When wanna calculate true amp draw of a cell, then am I correct in the following:

With an inline-voltmeter, and a mech with a 0.25ohm build and a fresh cell, then lets say that the resting voltage is 4.16v and then under load it sags to 3.8v.

Of course the VD(battery-sag-mostly from IR, but nonetheless) can be calculated to 0.36v, but what I was interested in getting confirmed was that the actual true amp draw of said cell is calculated from the voltage under load i.e. 3.8v, and not the resting voltage of 4.16v, correct; i.e. 3.8 / 0.25 = 15.2a.

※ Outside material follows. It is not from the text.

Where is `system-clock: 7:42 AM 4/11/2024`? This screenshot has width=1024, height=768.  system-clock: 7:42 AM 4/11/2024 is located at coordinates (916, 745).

Please note, i'm not talking about safety here, which always is calculated from full voltage i.e. 4.2v, but I just wanna get confirmed that it's correct that when talking true amp draw then it's calculated from voltage-under-load(of course I know the meter also is about 0.4% imprecise).

 

[Chips177]

(3.8vx3.8v)/.25Ω=57.76w
57.76w/3.8v=15.2a

The true amperage is voltage under load. The safe way is full voltage (4.2v). Dependent on the battery, you're technically safe. Also, remember the inline voltmeter draws a small current to give you that reading, making the calculations slightly inaccurate.

 

[mhertz]

Thanks for your reply, I appreciate it...

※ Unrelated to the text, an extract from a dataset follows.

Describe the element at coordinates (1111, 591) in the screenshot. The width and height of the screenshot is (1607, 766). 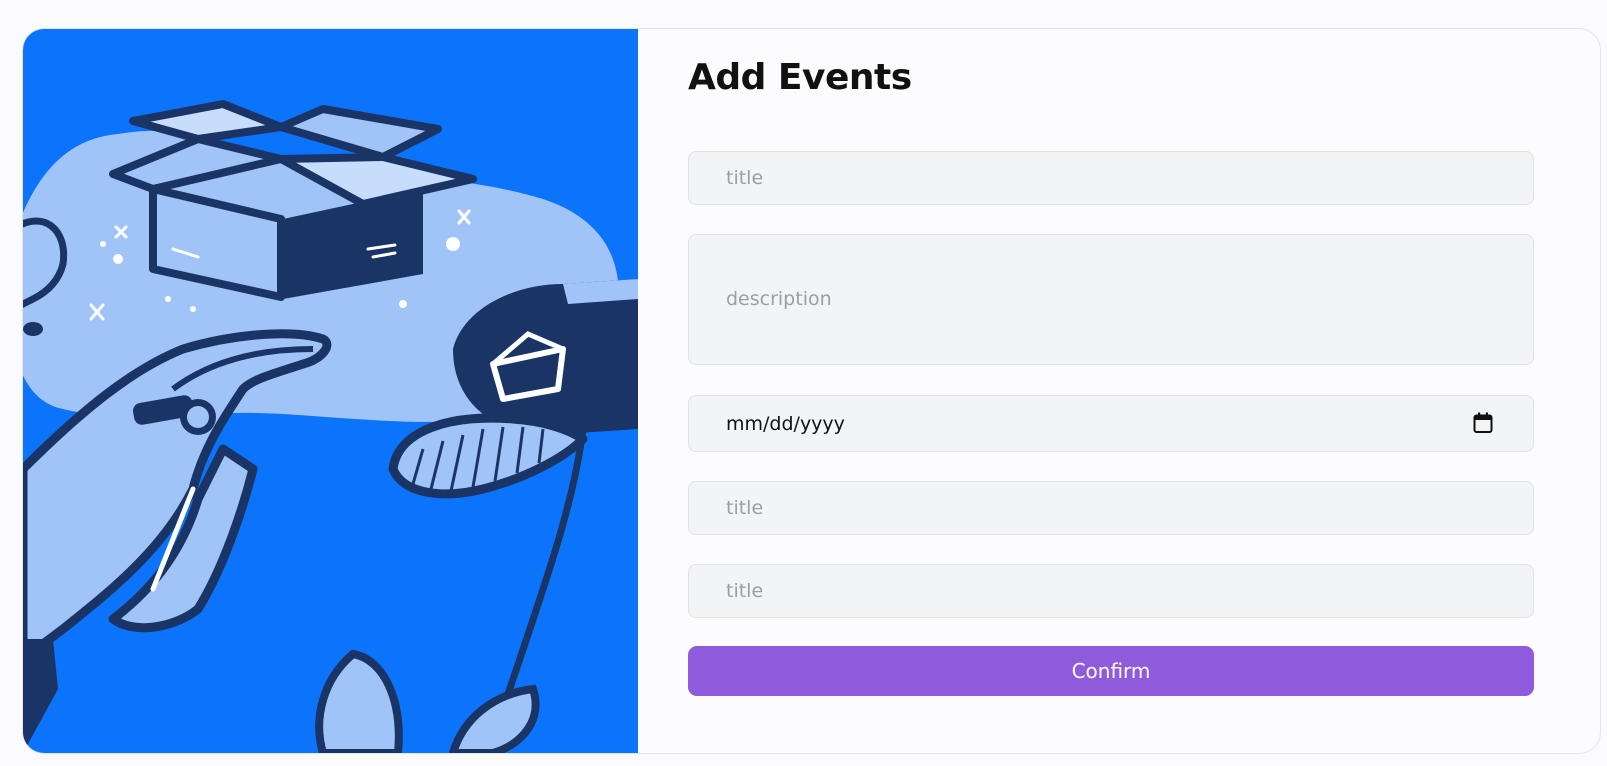
I see `third-title-input` at that location.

My question was purely theoretical, and based from my feeling that the above was correct, even though it's sometimes disputed i've seen on occasion through googling alot, with reasoning of that the cell tries to put out the full voltage and hence that is the true amp draw seen from the battery, but to me that didn't make sense seeing as the voltage is conditioned by the full circuit connected to the power source(cell) in terms of what is drawn, and so the cell's own IR + mod and coil, determines what's drawn out...

Thanks again for conformation!

 

[duc916]

the actual true amp draw of said cell is calculated from the voltage under load i.e. 3.8v, and not the resting voltage of 4.16v, correct; i.e. 3.8 / 0.25 = 15.2a.

Correct. Read a little on Thevenin equivalent theorem.

 

[mhertz]

Thanks alot duc, i'm gonna look up that theorem! Appreciated!

 

[Baditude]

Also keep in mind that many battery brands advertise false or misleading specifications.

Efest, Imren, and several other brands often advertise the pulse discharge rate and list it as a "maximum discharge rate", not specifying whether it is the "continuous" discharge rate or some other made up spec. If you look over Mooch's battery tests, you'll find that many of the advertised specs for 30 - 60 amps are only 20 amps continuous or less when bench tested. Buyer beware. 18650 Battery Safety Grades -- Picking a Safe Cell to Vape With

Pulse discharge ratings are pretty useless, and misleading to consumers. There are no industry standards for "pulse" ratings, and every "manufacturer" has a different definition of what a pulse rating is -- anywhere from a millisecond to a few seconds. The continuous discharge rating is an accepted industry standard and makes choosing between different brands and models of batteries more useful.

Battery pulse ratings are useless!
There are no 18650 batteries with a genuine rating over 30A!

 

[mhertz]

Thanks mate and fully agreed!